Adilson: Como então abrir mais espaço para publicações novas ? Dario: Se você abre hoje o Catarse, que é a plataforma pela qual eu fiz a campanha do Arte Sequencial Brasileira, você vê lá tem dezenas de lançamentos toda semana. E alguns apoios, algumas campanhas de apoio não chegam a atingir a meta, ou os autores já têm baixas expectativas de meta porque sabem que não vai ter um número muito grande de apoios. Então, infelizmente, a gente tem por um lado… Se por um lado popularizou a entrada dos autores, ou seja, tem mais autores fazendo, acabou caindo o número de leitores. Então, esse é o ponto um pouco negativo, eu acho que é isso. É um número muito pequeno de leitores para a abundância que você tem de lançamentos.

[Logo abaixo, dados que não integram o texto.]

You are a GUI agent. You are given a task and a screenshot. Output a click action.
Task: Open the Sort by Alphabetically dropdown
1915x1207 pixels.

Adilson: O mangá é uma concorrência para os quadrinhos ditos ocidentais ou não? Porque o mangá também é quadrinho, embora tenha uma característica diferente, ordem de leitura das páginas, né? A própria ideia de como o mangá conta a sua história é um começo e um fim bem definido em cada série, diferente da DC e da Marvel, que são as maiores americanas, que estão há mais de 60 anos publicando quadrinhos, dá reboot, volta do zero de novo, dá reboot, volta do zero de novo. Os mangas são uma competição para o consumo dos quadrinhos? Ou não? Dario: Eu não vejo como uma concorrência. Acho que ele é se pensarmos como ele concorre com outros tipos de quadrinhos, mas os outros tipos de quadrinhos também concorrem entre si, veja a Marvel e a DC. Então, eu não vejo como uma concorrência. Não sei te dizer o que é que o mangá tem de tão diferente ou de tão específico que tenha gerado essa popularização. Não sei te dizer, precisaria estudar mais a fundo, mas eu vejo como positivo.

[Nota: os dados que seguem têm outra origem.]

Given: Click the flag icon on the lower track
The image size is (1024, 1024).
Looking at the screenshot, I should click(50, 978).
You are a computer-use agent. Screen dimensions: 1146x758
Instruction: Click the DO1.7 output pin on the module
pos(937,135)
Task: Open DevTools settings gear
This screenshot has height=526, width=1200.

Adilson: Espero que você, como especialista do ramo, possa esclarecer uma dúvida para todos os leitores. O primeiro quadrinho na história considerado é o Yellow Kid, do Richard Outcault, de 1895. É considerado o marco inicial do meio. No entanto, 25 anos antes do Yellow Kid, o Ângelo Agostini já tinha publicado As Aventuras do Nhô Quim, primeira HQ brasileira e, no meu entender, ela sim é a primeira HQ, porque são 25 anos antes do Yellow Kid e todo mundo quando fala em história das histórias em quadrinhos, dizem que Yellow Kid é o marco inicial. Yellow Kid não é, não. Por que o Yellow Kid ganha essa primazia de ser o número um? Quando, na verdade, o Ângelo Agostini, ítalo-brasileiro que fez As Aventuras do Nhô Quim, ele que deveria ter atribuído o fato de ser a primeira HQ da história ? Dario: Na Europa, mesmo antes das Aventuras de Inokim, já tinham histórias em quadrinhos também. Mas é que o Yellow Kid, na época em que ele foi eleito, vamos dizer assim, o primeiro personagem de quadrinhos, foi muito pela questão de ele ter introduzido os balões nas páginas de humor dos jornais. Porque você tinha já histórias em quadrinhos, só que era o desenho e a legenda embaixo. E o Yellow Kid foi o que primeiro trouxe os balões. Então, isso deu uma revolução na linguagem. E aí é a hora que o Conselho de Notáveis se reuniu para dizer vamos dar aqui um marco para o início dos quadrinhos. Então, pegaram essa característica, que já existia na época em que o Yellow Kid foi escolhido, e meio que cunharam, escolheram o Yellow Kid como o primeiro personagem. Mas hoje mesmo os estudiosos já consideram que antes já havia quadrinhos.